The order was placed in 2006. Qantas, which already has a dozen A380s in its fleet that it plans to refurbish, said in a statement reported by Reuters that “these [eight] aircraft have not been part of the airline’s fleet and network plans for some time.”
Last month, Hong Kong Airlines cancelled an order for 10 A380s, and Emirates is also reportedly looking at switching 20 orders from the A380 to the smaller A350.
The Emirates move would be a particularly harsh blow for the A380 program, as Dubai’s airline last year essentially saved the A380 by pledging to order three dozen of them. Airbus needs to build at least six of the craft a year if the production line is to remain efficient, so now the whole program is in doubt.
The issue with the A380 is that, because it’s so big, it costs a fortune to run. That makes it viable only for fully-booked flights, and a worse option than smaller craft that give carriers more flexibility in their deployment.

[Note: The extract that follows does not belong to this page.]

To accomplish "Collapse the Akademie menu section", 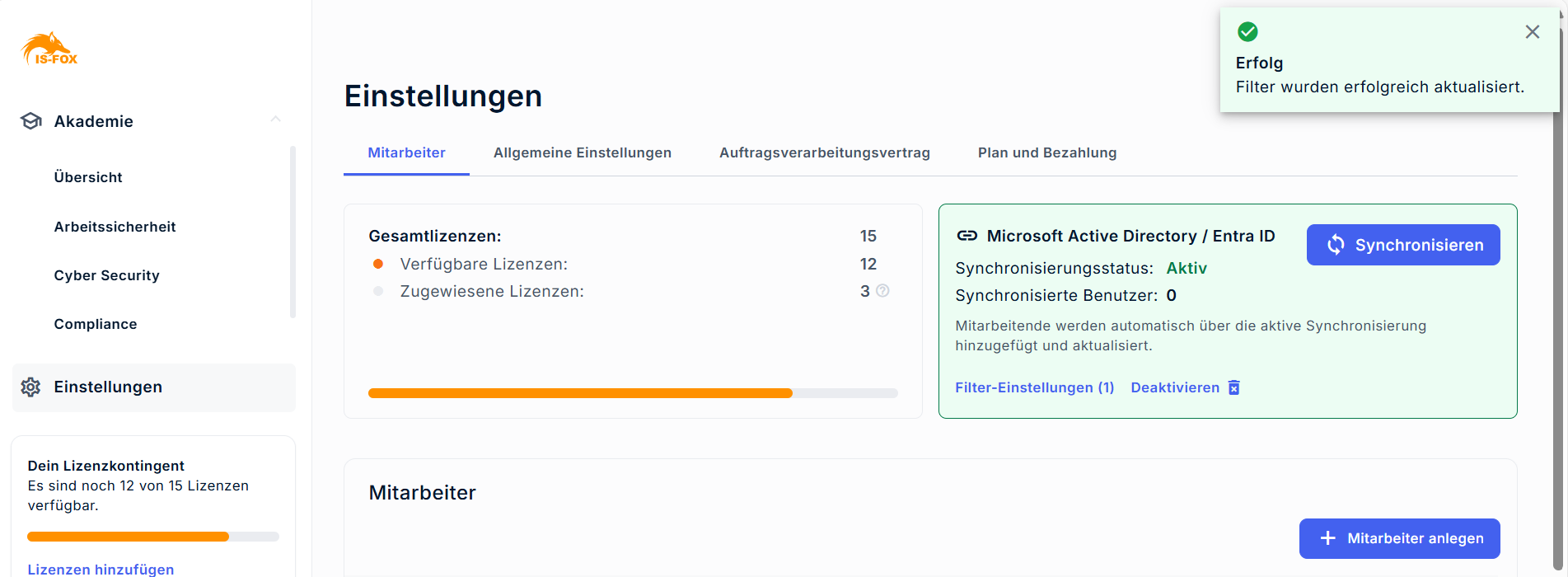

As Qatar Airways CEO Akbar Al Baker said last week in an Airline Ratings interview: “The A380 was a game changer, but maybe it came at the wrong time with the fuel prices skyrocketing after its introduction. As an aircraft, it is very well suited for routes that require high capacity [but] to me, this aircraft is very heavy, has very high fuel consumption, and that’s because the aircraft structure was built for a stretch.”